Collected data

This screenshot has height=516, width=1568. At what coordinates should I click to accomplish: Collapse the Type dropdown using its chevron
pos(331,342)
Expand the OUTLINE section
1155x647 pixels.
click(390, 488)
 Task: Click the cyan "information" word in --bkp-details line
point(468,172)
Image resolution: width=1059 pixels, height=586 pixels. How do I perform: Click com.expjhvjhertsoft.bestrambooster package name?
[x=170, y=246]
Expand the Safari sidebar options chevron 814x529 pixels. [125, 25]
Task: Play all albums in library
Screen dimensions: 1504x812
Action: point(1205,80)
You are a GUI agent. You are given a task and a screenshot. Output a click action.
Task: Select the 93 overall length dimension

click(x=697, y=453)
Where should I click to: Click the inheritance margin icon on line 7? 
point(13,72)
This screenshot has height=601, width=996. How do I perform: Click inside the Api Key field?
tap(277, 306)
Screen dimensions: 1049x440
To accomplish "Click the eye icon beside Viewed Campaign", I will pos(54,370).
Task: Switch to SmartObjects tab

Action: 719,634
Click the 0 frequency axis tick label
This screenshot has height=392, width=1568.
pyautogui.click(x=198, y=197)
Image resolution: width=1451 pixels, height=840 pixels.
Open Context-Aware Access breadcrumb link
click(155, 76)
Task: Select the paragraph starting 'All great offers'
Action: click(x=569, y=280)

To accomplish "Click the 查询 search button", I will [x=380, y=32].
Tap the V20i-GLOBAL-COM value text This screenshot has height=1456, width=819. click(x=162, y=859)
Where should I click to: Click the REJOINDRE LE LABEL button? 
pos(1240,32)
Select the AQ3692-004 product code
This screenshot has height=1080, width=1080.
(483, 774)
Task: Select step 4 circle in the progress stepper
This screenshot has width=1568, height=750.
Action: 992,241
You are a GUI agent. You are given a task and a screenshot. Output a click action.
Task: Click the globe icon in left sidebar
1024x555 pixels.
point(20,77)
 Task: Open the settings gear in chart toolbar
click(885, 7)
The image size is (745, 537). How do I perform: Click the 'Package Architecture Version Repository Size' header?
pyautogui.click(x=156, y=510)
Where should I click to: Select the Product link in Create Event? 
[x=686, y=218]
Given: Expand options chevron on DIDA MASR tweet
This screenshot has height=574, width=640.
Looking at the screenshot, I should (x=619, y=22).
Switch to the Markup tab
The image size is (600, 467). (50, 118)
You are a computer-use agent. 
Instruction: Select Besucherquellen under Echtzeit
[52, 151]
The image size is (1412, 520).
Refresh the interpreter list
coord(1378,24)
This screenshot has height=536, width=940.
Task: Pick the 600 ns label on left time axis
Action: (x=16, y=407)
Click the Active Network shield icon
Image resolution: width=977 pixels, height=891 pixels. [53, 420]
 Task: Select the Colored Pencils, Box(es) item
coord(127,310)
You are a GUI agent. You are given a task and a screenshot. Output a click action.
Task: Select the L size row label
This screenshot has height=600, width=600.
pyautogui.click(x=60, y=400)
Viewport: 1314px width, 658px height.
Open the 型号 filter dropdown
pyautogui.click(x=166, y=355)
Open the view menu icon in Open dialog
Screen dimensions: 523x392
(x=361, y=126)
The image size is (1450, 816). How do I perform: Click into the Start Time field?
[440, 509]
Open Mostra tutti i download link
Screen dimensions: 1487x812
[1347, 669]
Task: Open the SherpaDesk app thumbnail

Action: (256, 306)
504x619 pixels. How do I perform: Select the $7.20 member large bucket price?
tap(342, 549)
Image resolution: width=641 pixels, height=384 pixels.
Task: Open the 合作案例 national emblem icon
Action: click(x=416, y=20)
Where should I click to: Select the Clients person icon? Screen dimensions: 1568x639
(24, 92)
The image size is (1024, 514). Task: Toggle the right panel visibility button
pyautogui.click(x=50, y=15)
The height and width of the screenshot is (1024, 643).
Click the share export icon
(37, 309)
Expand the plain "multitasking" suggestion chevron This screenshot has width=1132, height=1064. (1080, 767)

▸ **Your goal**: Every entry, from the first line to the last, should be retyped exactly.

▸ **Your solution**:
This screenshot has height=516, width=1568. At what coordinates should I click to accomplish: Collapse the Type dropdown using its chevron
pos(331,342)
Expand the OUTLINE section
1155x647 pixels.
click(390, 488)
 Task: Click the cyan "information" word in --bkp-details line
point(468,172)
Image resolution: width=1059 pixels, height=586 pixels. How do I perform: Click com.expjhvjhertsoft.bestrambooster package name?
[x=170, y=246]
Expand the Safari sidebar options chevron 814x529 pixels. [125, 25]
Task: Play all albums in library
Screen dimensions: 1504x812
Action: point(1205,80)
You are a GUI agent. You are given a task and a screenshot. Output a click action.
Task: Select the 93 overall length dimension

click(x=697, y=453)
Where should I click to: Click the inheritance margin icon on line 7? 
point(13,72)
This screenshot has height=601, width=996. How do I perform: Click inside the Api Key field?
tap(277, 306)
Screen dimensions: 1049x440
To accomplish "Click the eye icon beside Viewed Campaign", I will pos(54,370).
Task: Switch to SmartObjects tab

Action: 719,634
Click the 0 frequency axis tick label
This screenshot has height=392, width=1568.
pyautogui.click(x=198, y=197)
Image resolution: width=1451 pixels, height=840 pixels.
Open Context-Aware Access breadcrumb link
click(155, 76)
Task: Select the paragraph starting 'All great offers'
Action: click(x=569, y=280)

To accomplish "Click the 查询 search button", I will [x=380, y=32].
Tap the V20i-GLOBAL-COM value text This screenshot has height=1456, width=819. click(x=162, y=859)
Where should I click to: Click the REJOINDRE LE LABEL button? 
pos(1240,32)
Select the AQ3692-004 product code
This screenshot has height=1080, width=1080.
(483, 774)
Task: Select step 4 circle in the progress stepper
This screenshot has width=1568, height=750.
Action: 992,241
You are a GUI agent. You are given a task and a screenshot. Output a click action.
Task: Click the globe icon in left sidebar
1024x555 pixels.
point(20,77)
 Task: Open the settings gear in chart toolbar
click(885, 7)
The image size is (745, 537). How do I perform: Click the 'Package Architecture Version Repository Size' header?
pyautogui.click(x=156, y=510)
Where should I click to: Select the Product link in Create Event? 
[x=686, y=218]
Given: Expand options chevron on DIDA MASR tweet
This screenshot has height=574, width=640.
Looking at the screenshot, I should (x=619, y=22).
Switch to the Markup tab
The image size is (600, 467). (50, 118)
You are a computer-use agent. 
Instruction: Select Besucherquellen under Echtzeit
[52, 151]
The image size is (1412, 520).
Refresh the interpreter list
coord(1378,24)
This screenshot has height=536, width=940.
Task: Pick the 600 ns label on left time axis
Action: (x=16, y=407)
Click the Active Network shield icon
Image resolution: width=977 pixels, height=891 pixels. [53, 420]
 Task: Select the Colored Pencils, Box(es) item
coord(127,310)
You are a GUI agent. You are given a task and a screenshot. Output a click action.
Task: Select the L size row label
This screenshot has height=600, width=600.
pyautogui.click(x=60, y=400)
Viewport: 1314px width, 658px height.
Open the 型号 filter dropdown
pyautogui.click(x=166, y=355)
Open the view menu icon in Open dialog
Screen dimensions: 523x392
(x=361, y=126)
The image size is (1450, 816). How do I perform: Click into the Start Time field?
[440, 509]
Open Mostra tutti i download link
Screen dimensions: 1487x812
[1347, 669]
Task: Open the SherpaDesk app thumbnail

Action: (256, 306)
504x619 pixels. How do I perform: Select the $7.20 member large bucket price?
tap(342, 549)
Image resolution: width=641 pixels, height=384 pixels.
Task: Open the 合作案例 national emblem icon
Action: click(x=416, y=20)
Where should I click to: Select the Clients person icon? Screen dimensions: 1568x639
(24, 92)
The image size is (1024, 514). Task: Toggle the right panel visibility button
pyautogui.click(x=50, y=15)
The height and width of the screenshot is (1024, 643).
Click the share export icon
(37, 309)
Expand the plain "multitasking" suggestion chevron This screenshot has width=1132, height=1064. (1080, 767)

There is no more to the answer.